В Петербурге матросы с «Пересвета» добились аудиенции у первого помощника морского министра и заявили ему, что крейсер был взорван «адской машиной». Депутаты потребовали прекратить работы по подъему пушек с затонувшего крейсера, поскольку тем самым «могут быть уничтожены доказательства их подозрений», а также назначить комиссию по надзору за работами на «Пересвете», половину членов которой должны составить представители команды. Они также внесли запрос о судьбе крейсера и его команды в Петроградский совет рабочих и солдатских депутатов. В стране царило двоевластие, и морское министерство не могло уже так просто отмахнуться от требований матросов. Тем более что работы по подъему пушек еще не начинались.
Летом 1917 года было решено создать специальную комиссию по расследованию обстоятельств гибели «Пересвета». Возглавил ее представитель морского министерства капитан первого ранга Макалинский.
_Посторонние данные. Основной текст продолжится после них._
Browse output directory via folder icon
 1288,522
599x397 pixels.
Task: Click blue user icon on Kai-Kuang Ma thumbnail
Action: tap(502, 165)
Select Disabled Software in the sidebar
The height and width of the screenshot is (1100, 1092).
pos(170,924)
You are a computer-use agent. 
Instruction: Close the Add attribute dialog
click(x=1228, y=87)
От русской колонии в Порт-Саиде в состав комиссии вошли Александр Пахомов и Исаак Рохваргер. Команде тоже предложили избрать в комиссию двух представителей. Ими стали водолаз Михаил Петров и комендор Николай Лучинкин.
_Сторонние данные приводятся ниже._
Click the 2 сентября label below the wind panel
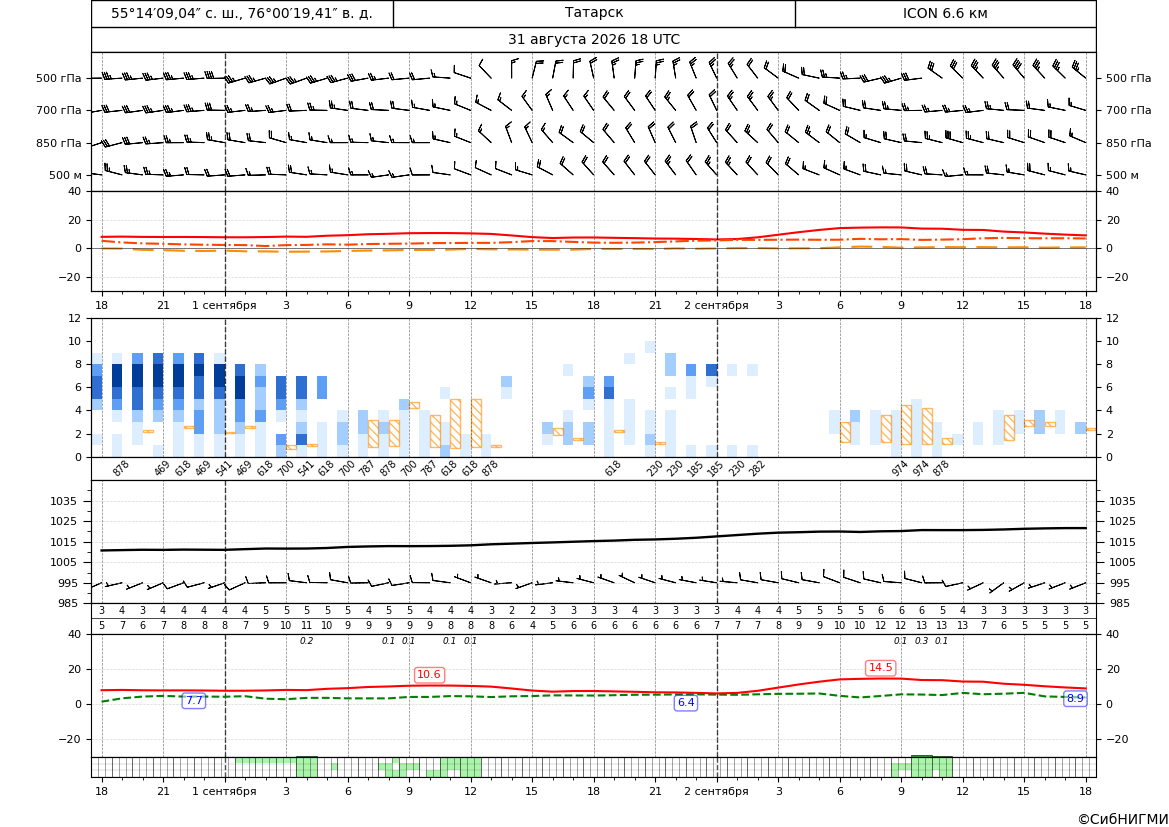 click(716, 305)
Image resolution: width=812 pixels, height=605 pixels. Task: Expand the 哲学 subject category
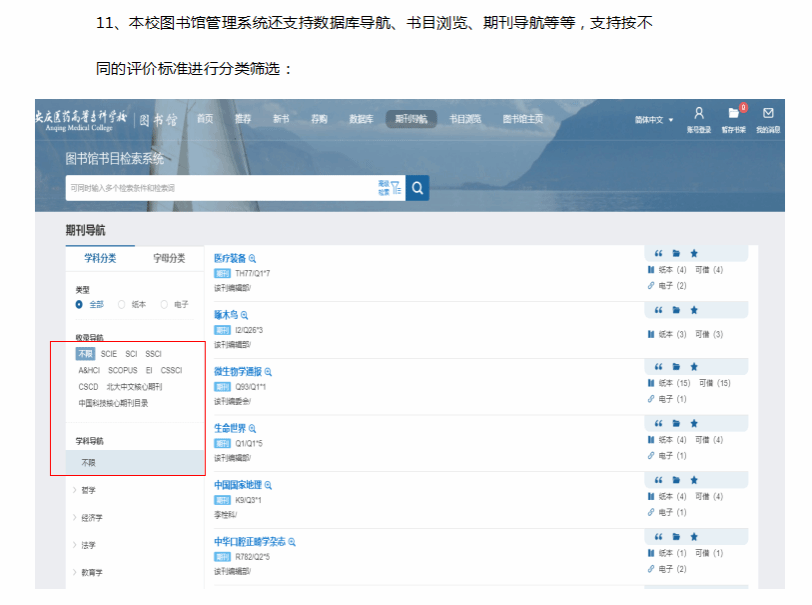(x=90, y=490)
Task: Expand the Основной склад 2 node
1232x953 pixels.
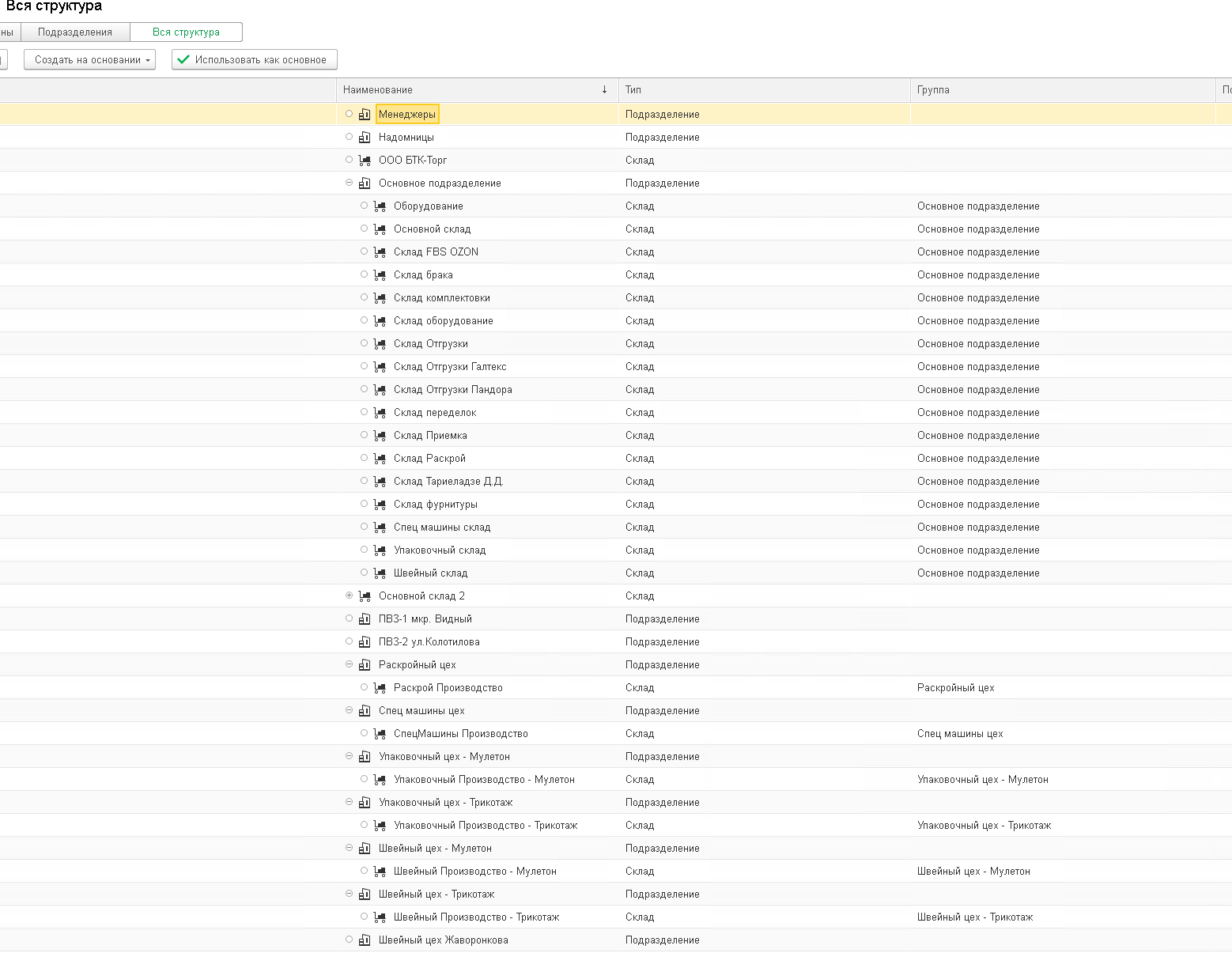Action: [349, 596]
Вскоре российский консул в Александрии А. М. Петров телеграфировал в Каир: «6 августа (19 по новому стилю. — В. Б.) в Александрию прибыли из Марселя на французском транспорте матросы крейсера «Пересвет» Михаил Петров и Николай Лучинкин. Они были снабжены билетами до Порт-Саида и здесь высадились самовольно. Мне донесено, что в помещении консульства второй вел разговор пацифистского и большевистского характера о необходимости прекратить войну».
В начале сентября уже капитан Макалинский шлет из Порт-Саида в Каир телеграмму Смирнову: «Считаю своим долгом Вам сообщить, что здешние французские и английские власти очень сильно заинтересовались нашим депутатом Лучинкиным, наводят о нем справки у консула. Видимо, они принимают очень серьезно этого пропагандиста, сошедшего самовольно в Александрии и успевшего провезти кучу коммунистических брошюр». А вскоре российскому посланнику делает письменное представление сам английский главнокомандующий в Египте. Он требует удалить комендора Лучинкина «ввиду анархической и пацифистской пропаганды с его стороны». Стало быть, в Порт-Саиде комендор общался не только с соотечественниками.
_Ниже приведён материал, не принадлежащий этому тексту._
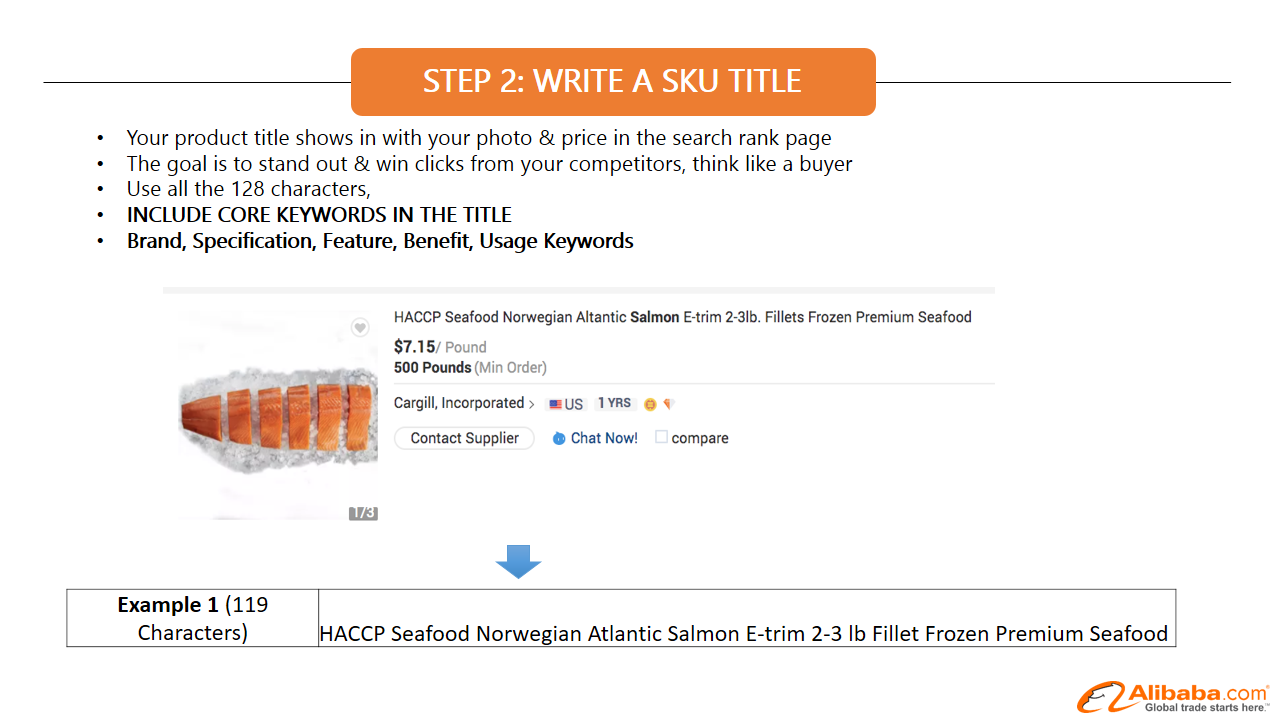Click the 1 YRS supplier badge

pyautogui.click(x=614, y=403)
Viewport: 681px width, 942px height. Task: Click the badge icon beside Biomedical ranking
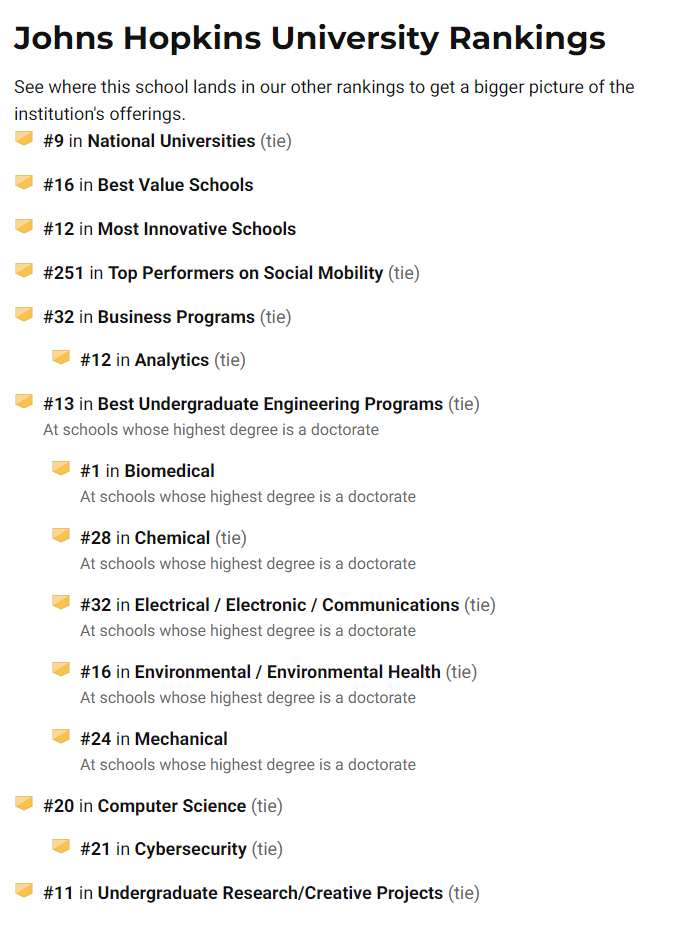[x=61, y=469]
И морское министерство, и Министерство иностранных дел России ответили на запрос Смирнова, что не только не против высылки Лучинкина, но и считают ее необходимой. Однако времена были уже не те, чтобы распоряжаться судьбой человека, представлявшего интересы нескольких сот матросов. Во всяком случае, капитан Макалинский сообщил в Петроград, что решение этого вопроса выходит за пределы его компетенции. Переписка о судьбе комендора длилась до середины октября. Затем поток архивных документов прерывается, так и не прояснив, что же стало с Николаем Лучинкиным. Был все-таки выслан в Россию? Или отправился туда сам, уже после Октябрьской революции? А что стало с Михаилом Петровым и теми 48 матросами, что остались при комиссии, так и не завершившей, кстати, своей работы?
Махмуд аль-Масри рассказал мне историю, имеющую прямое отношение к этим вопросам.
— У меня был начальник-англичанин, — вспоминал старик, — а у него в Александрии брат, владевший механической мастерской. Там работал немец-инженер. Так вот дочь этого немца вышла замуж за русского моряка с вашего крейсера, когда их выпустили из лагеря. Свадьба была у нас, в Порт-Фуаде, а жить они поехали в Каир.
Может быть, на каирских улицах или базарах я встречал, сам того не ведая, потомков русского матроса с крейсера «Пересвет»…
Накануне Октябрьской революции обрываются следы и основной части команды крейсера. 1 августа 233 человека во главе с лейтенантом Зариным прибыли в Архангельск на борту крейсера «Лорен». 88 матросов сошли в Мурманске, чтобы продолжить службу на «Аскольде». 9 августа из Архангельска в Петроград ушла телеграмма с предложением:«…считаясь с моральным и физическим состоянием команды «Пересвета», уволить сразу всю команду в девятинедельный отпуск». На следующий день на ней появилась резолюция: «Согласен». Подпись неразборчива.
А вот судьбу самого затонувшего крейсера мне удалось проследить на протяжении еще целых десяти лет. 28 декабря 1918 года царские дипломаты, не признавшие советскую власть, продали его некоему Э. Павичевичу. Вскоре он подписал контракт с итальянским синдикатом «Беллони» на «раздевание» затонувшего корабля.